Microsoft has invested $11.6 billion in OpenAI over several years (and promised at least $1.4 billion more).
Thanks to exploding OpenAI sales and additional private investments, Microsoft says its investment is now worth $135 billion. That’s more than 10 times what the company paid. Microsoft is the largest OpenAI shareholder, with around 27%. .
Under a recent agreement following the restructuring, Microsoft said, OpenAI promises to buy another $250 billion in Microsoft Azure cloud networking and other services, but also gains the right to form more partnerships with other companies.
The companies also enjoy a revenue-sharing agreement — the first time that’s been disclosed, according to McKenna and Usvyatsky — though details will have to wait for future disclosure.
SEC drops the SolarWinds case
Not surprised by this but deeply disappointed.
The U.S. Securities and Exchange Commission today filed a joint stipulation with Defendants SolarWinds Corporation and its Chief Information Security Officer, Timothy G. Brown, to dismiss, with prejudice, the Commission’s ongoing civil enforcement action. As stated in the joint stipulation, the Commission’s decision to seek dismissal is “in the exercise of its discretion” and “does not necessarily reflect the Commission’s position on any other case.”

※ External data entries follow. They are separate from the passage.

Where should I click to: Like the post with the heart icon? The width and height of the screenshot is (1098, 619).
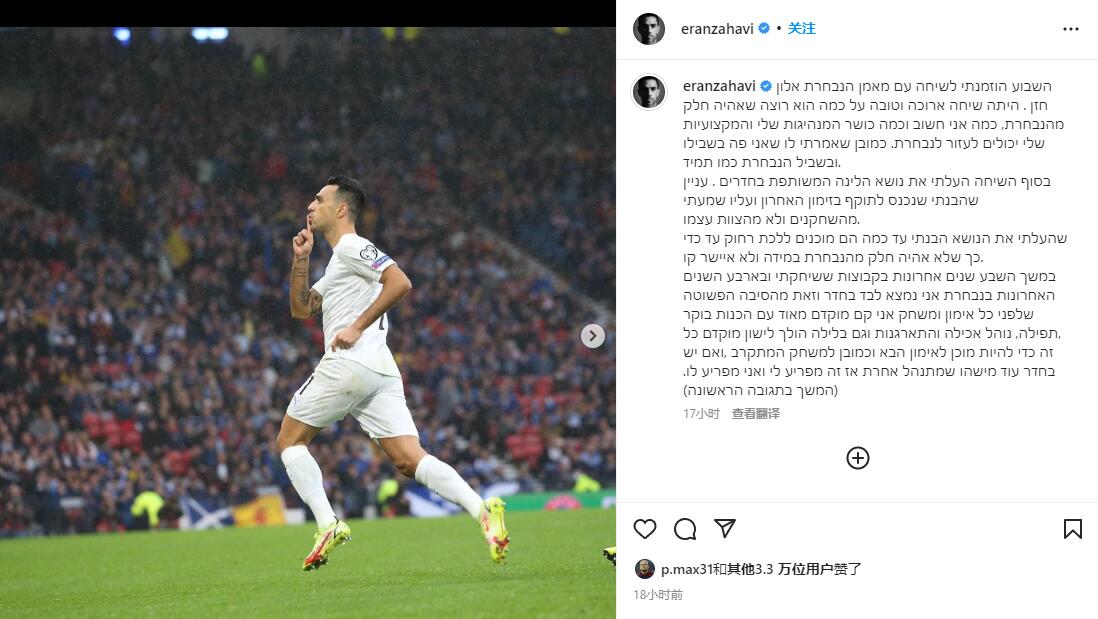(x=644, y=529)

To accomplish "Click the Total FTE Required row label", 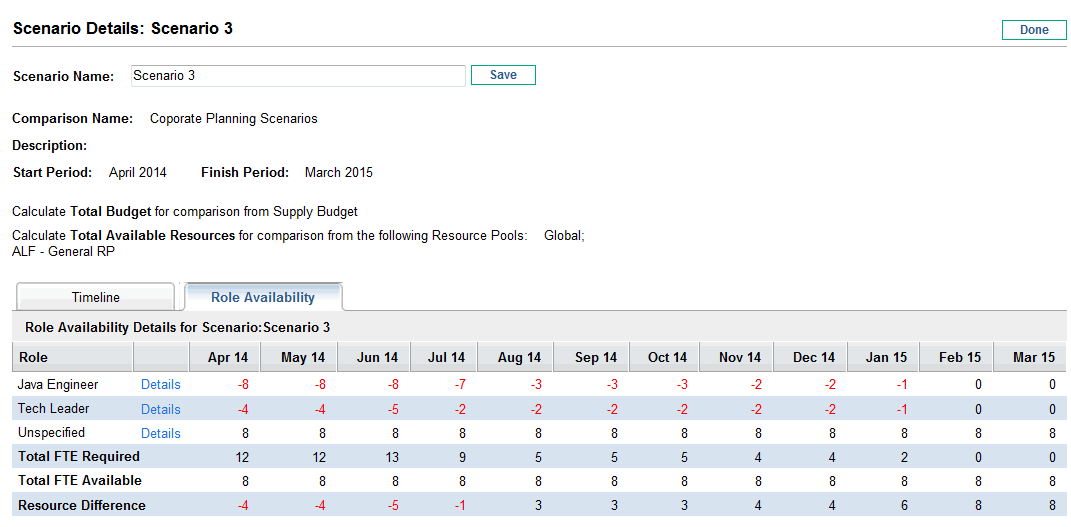I will tap(79, 456).
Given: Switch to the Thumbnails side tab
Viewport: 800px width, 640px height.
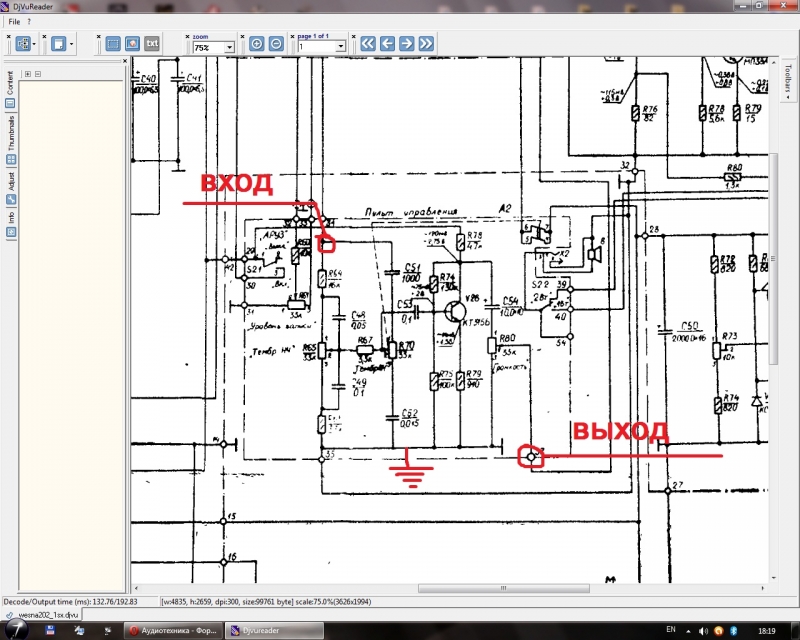Looking at the screenshot, I should coord(10,140).

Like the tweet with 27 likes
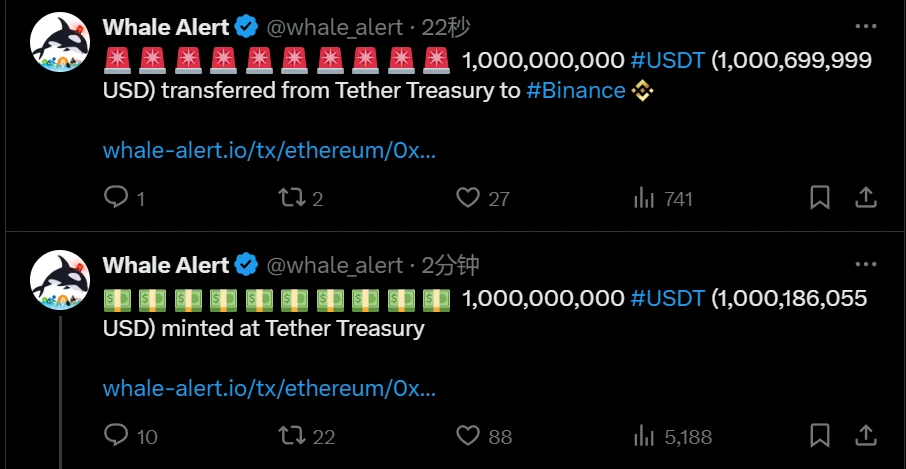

I wrote extensively on this case — here are just a few links — and the recent penchant for this SEC to drop good cases, perhaps at times because they chose the wrong law to enforce in the first place.
Speaking of SEC dropping cases...
Via Bruce Carton’s Daily Update from Securities Docket:
If “very few judges have aggressively applied [Jarkesy] to date” , why did the SEC preemptively drop all the 102e cases?